Re: [GIT pull] printk updates for 4.15

From: Prarit Bhargava
Date: Tue Nov 14 2017 - 08:29:11 EST




On 11/14/2017 05:03 AM, Petr Mladek wrote:
> On Mon 2017-11-13 17:18:33, Linus Torvalds wrote:
>> On Mon, Nov 13, 2017 at 1:36 AM, Thomas Gleixner <tglx@xxxxxxxxxxxxx> wrote:
>>> Linus,
>>>
>>> please pull the latest core-printk-for-linus git tree from:
>>>
>>> git://git.kernel.org/pub/scm/linux/kernel/git/tip/tip.git core-printk-for-linus
>>>
>>> This update adds the mechanisms to emit printk timestamps based on
>>> different clocks:
>>>
>>> - scheduler clock (default)
>>> - monotonic time
>>> - boot time
>>> - wall clock time
>>>
>>> This helps to correlate dmesg with user space log information, tracing,
>>> etc. This can be local correlation or in case of wall clock time correlated
>>> across machines, assumed that all machines are synchronized via
>>> NTP/PTP.
>>
>> Honestly, this just seems bogus to me, particularly since it's a single choice.
>>
>> The *sane* model would be to
>>
>> (a) continue to use the existing time that we always have
>> (local_clock()) in the printk timestamps, and don't confuse people
>> with the semantics of that field changing.

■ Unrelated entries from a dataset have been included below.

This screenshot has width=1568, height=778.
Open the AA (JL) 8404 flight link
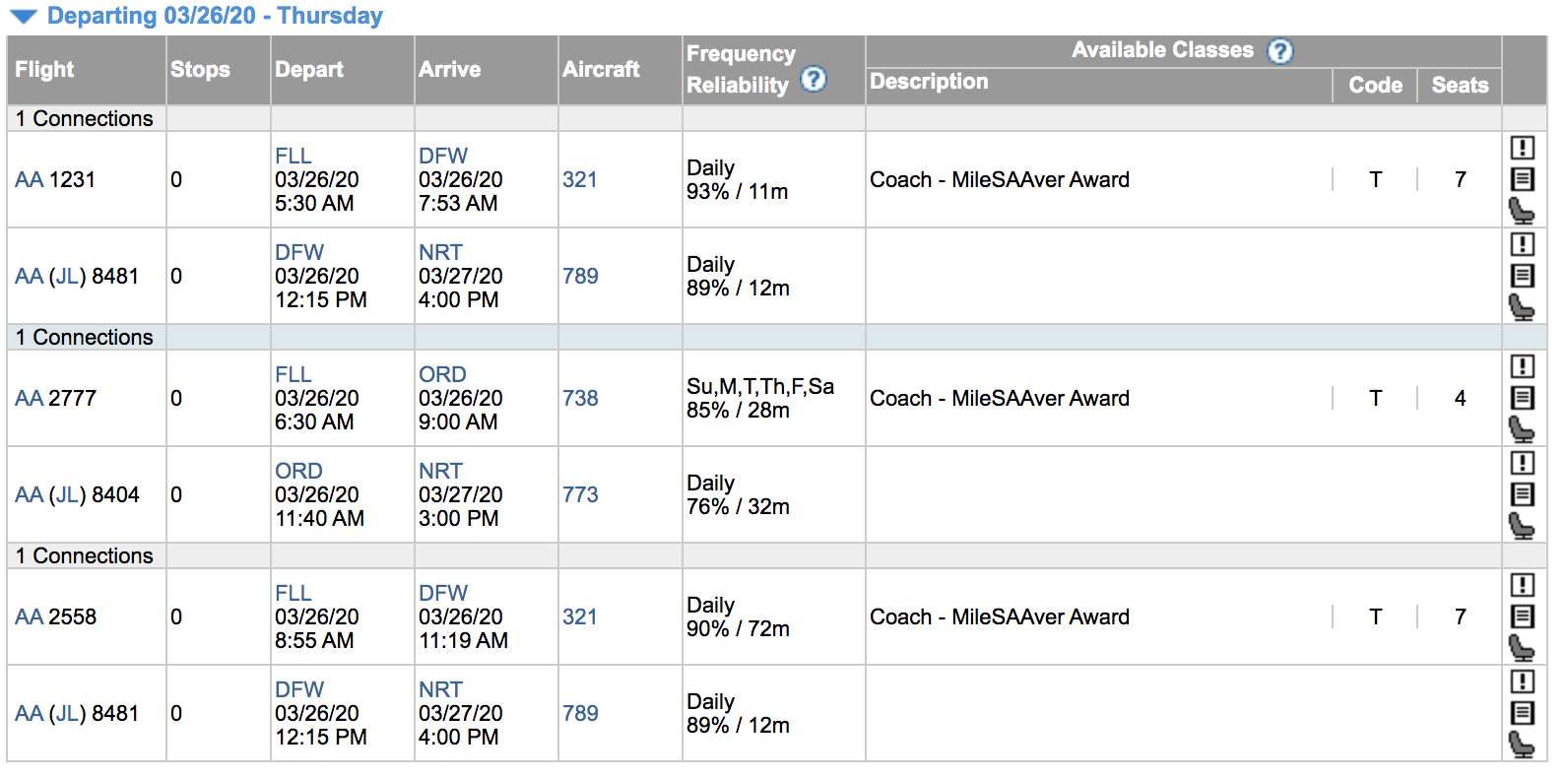coord(77,495)
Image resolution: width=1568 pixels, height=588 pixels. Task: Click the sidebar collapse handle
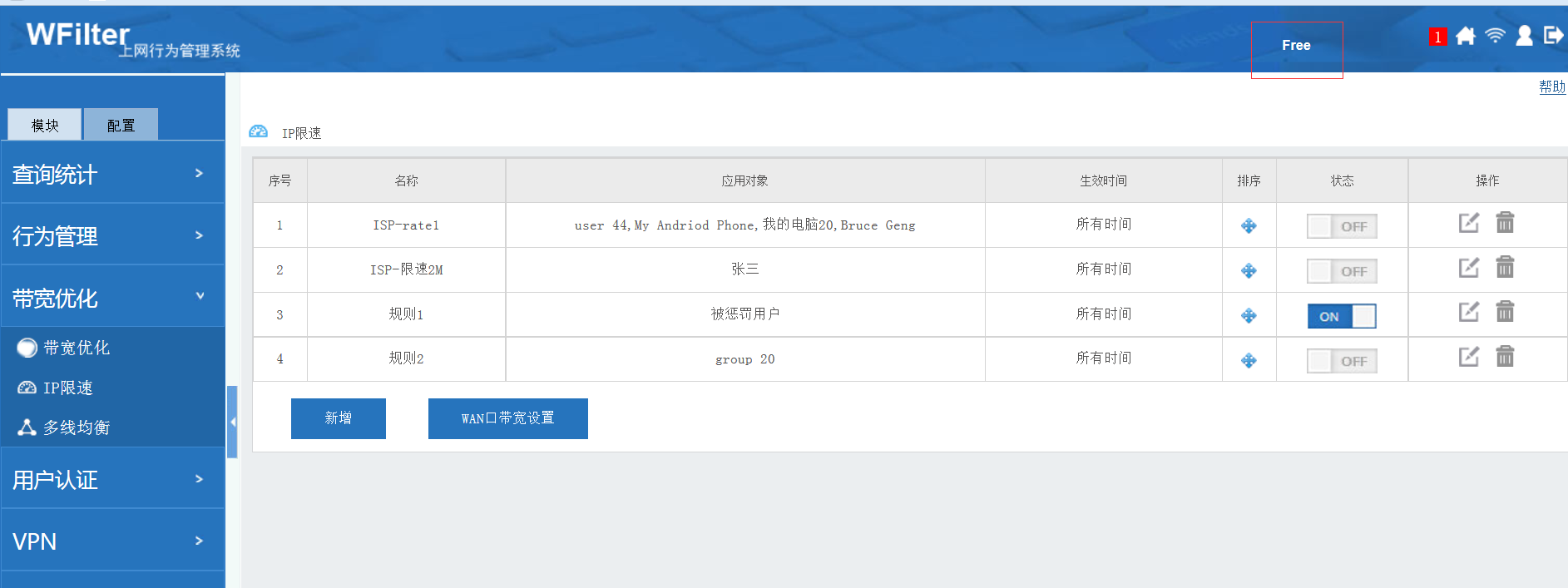click(x=233, y=422)
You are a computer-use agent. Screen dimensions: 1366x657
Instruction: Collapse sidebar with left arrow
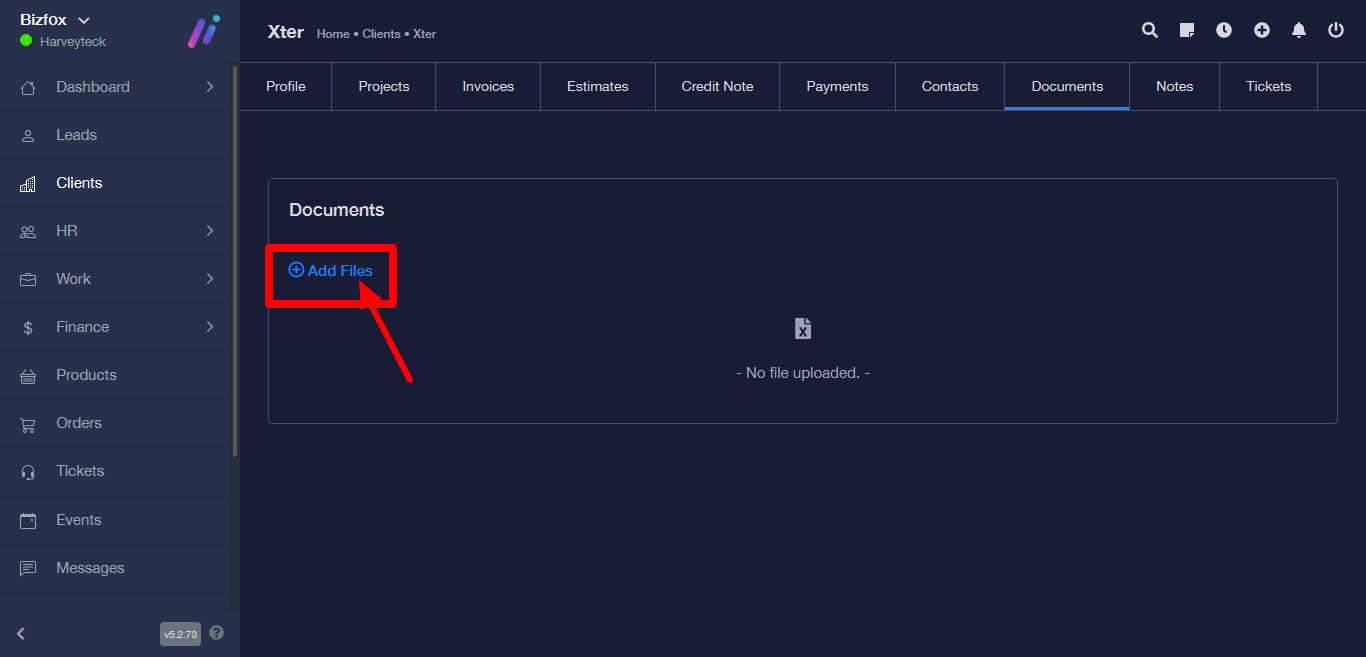pos(21,633)

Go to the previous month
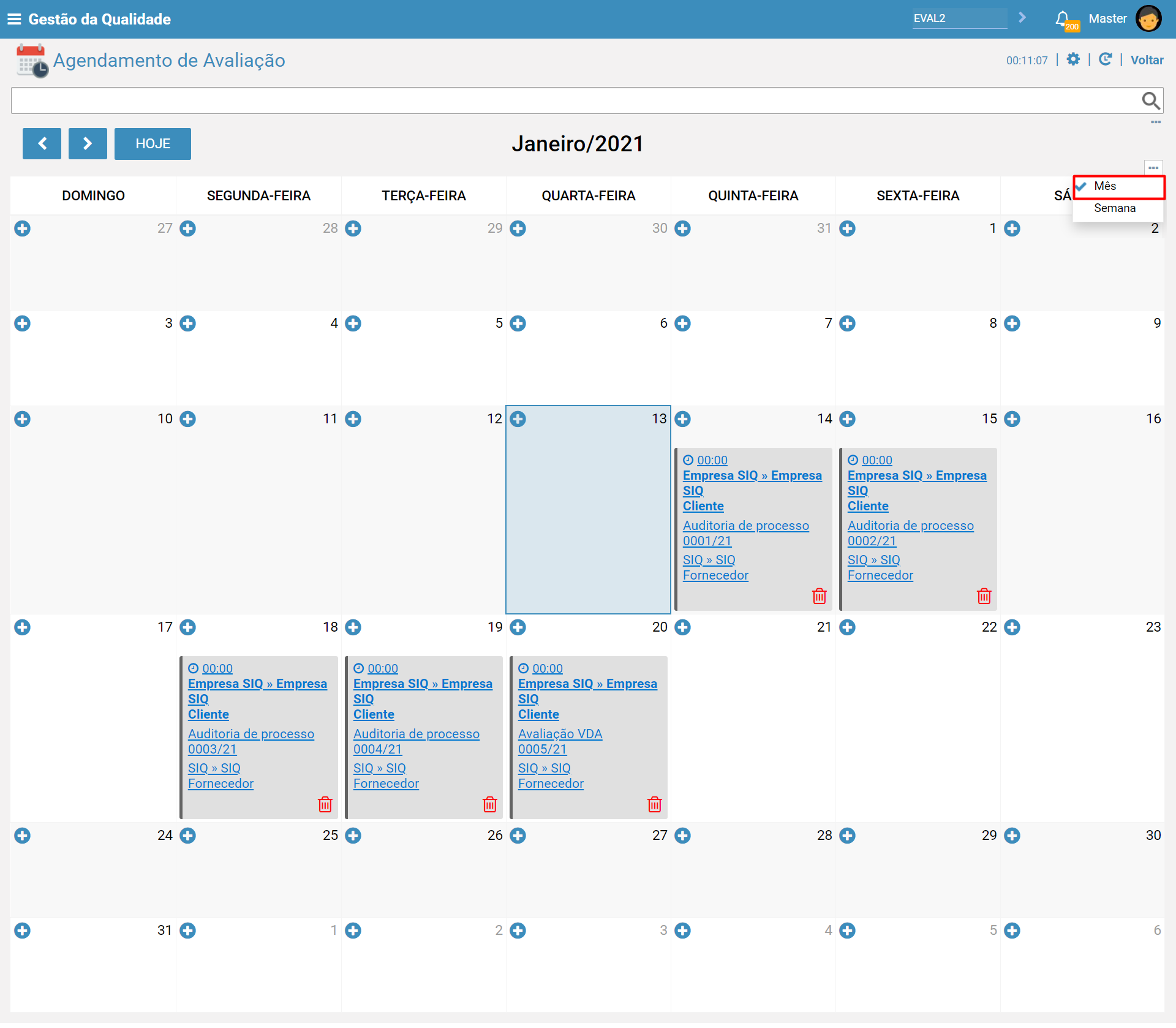pos(42,144)
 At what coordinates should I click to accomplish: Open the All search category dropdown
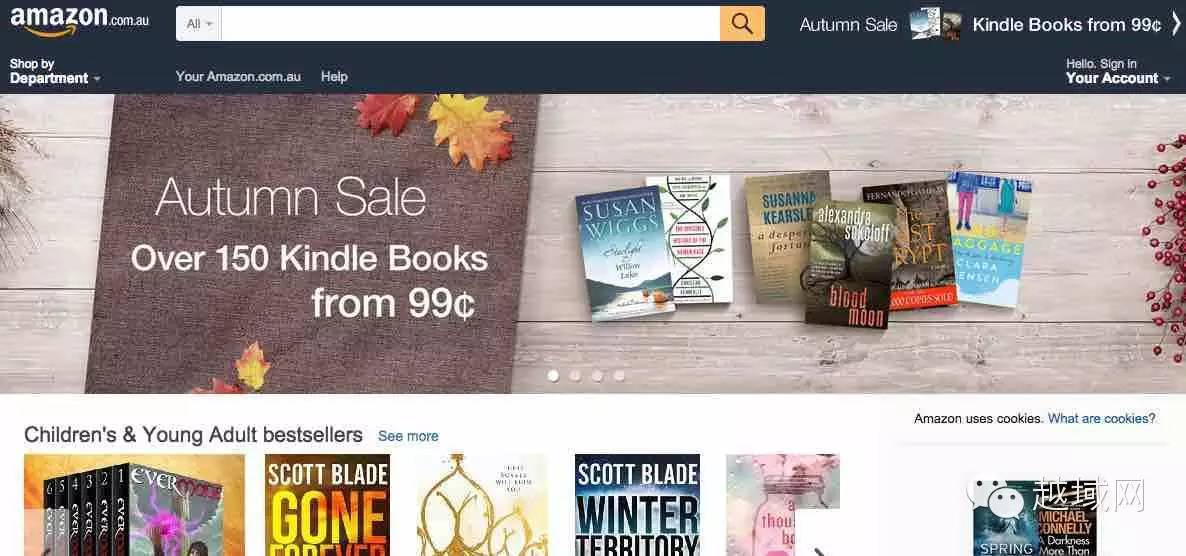199,23
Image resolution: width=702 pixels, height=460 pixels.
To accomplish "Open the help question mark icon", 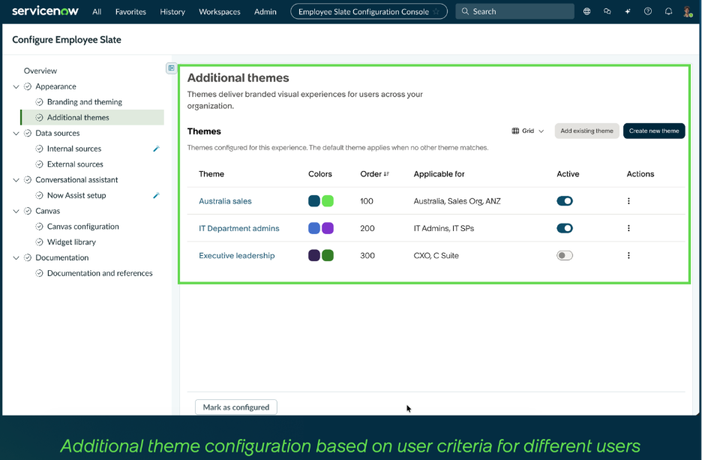I will tap(648, 12).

The only time anyone would notice a change is if they used real time. Otherwise
the behaviour is pretty much the same -- the kernel starts booting with offset
0.00000 and starts incrementing shortly thereafter.

>>
>> (b) just emit a "synchronization printk" every once in a while, which
>> is obviously also using the same standard time source, but the line
>> actually _says_ what the other time sources are.
>
> This was actually the original approach by Mark Salyzyn, see
> https://lkml.kernel.org/r/20170720182505.9357-1-salyzyn@xxxxxxxxxxx

One message every 5 mins over 2 weeks is ~4000 messages. On systems with long
up times this would fill the kmsg log. The boot log is important to determine
the system topology & device configuration, etc.

>
>
>> Then it's easy to see what the printk time source is, in relation to
>> any _number_ of other timesources. And if that synchronization printk
>> is nicely formatted, it will even be something that people appreciate
>> seeing in dmesg _irrespective_ of any actual synchronization issues.
>>
>> And something that reads the journal could trivially pick up on the
>> synchronization printk line, and then correct the local timesource to
>> whatever internal journal timesource it wants to. And the important
>> thing is that because you just give *all* timesources in the
>> synchronization line, that choice isn't fixed by some random kernel
>> configuration or setting.
>
> One risk is that the messages might get lost. For example, they might be
> filtered by loglevel or during a flood of messages on slow consoles.
>
>
>> Instead, this seems to have a completely broken "pick one time source
>> model at random" approach, so now different machines will have
>> different models, and it will likely _break_ existing code that picks
>> the timesource from the kernel dmesg, unless you just pick the local
>> one.
>
> AFAIK, local clock is not synchronous between different machines
> and even CPUs on the same machine. It was used in printk() because
> it was lockless. Therefore it is kind of random itself.
>
> You could make some post-synchronization using that printed
> time stamps from other clocks. But it is not reliable (lost
> messages) and somehow inconvenient.
>
> I am not super happy that userspace might need update with
> the approach in this pull request. But it seems to be rather
> trivial. The timestamp (number) in the log can be converted into
> the date+time as following:
>
> + realtime: timestamp ~= number of micro sec. since 1.1.1970
> + other clocks: timestamp ~= number of micro sec. since boot

Note that the current behaviour of dmesg & crash are maintained. This patch
does not break existing userspace. If the kernel was built with
'CONFIG_PRINTK_TIME=y' both dmesg & crash function exactly as before.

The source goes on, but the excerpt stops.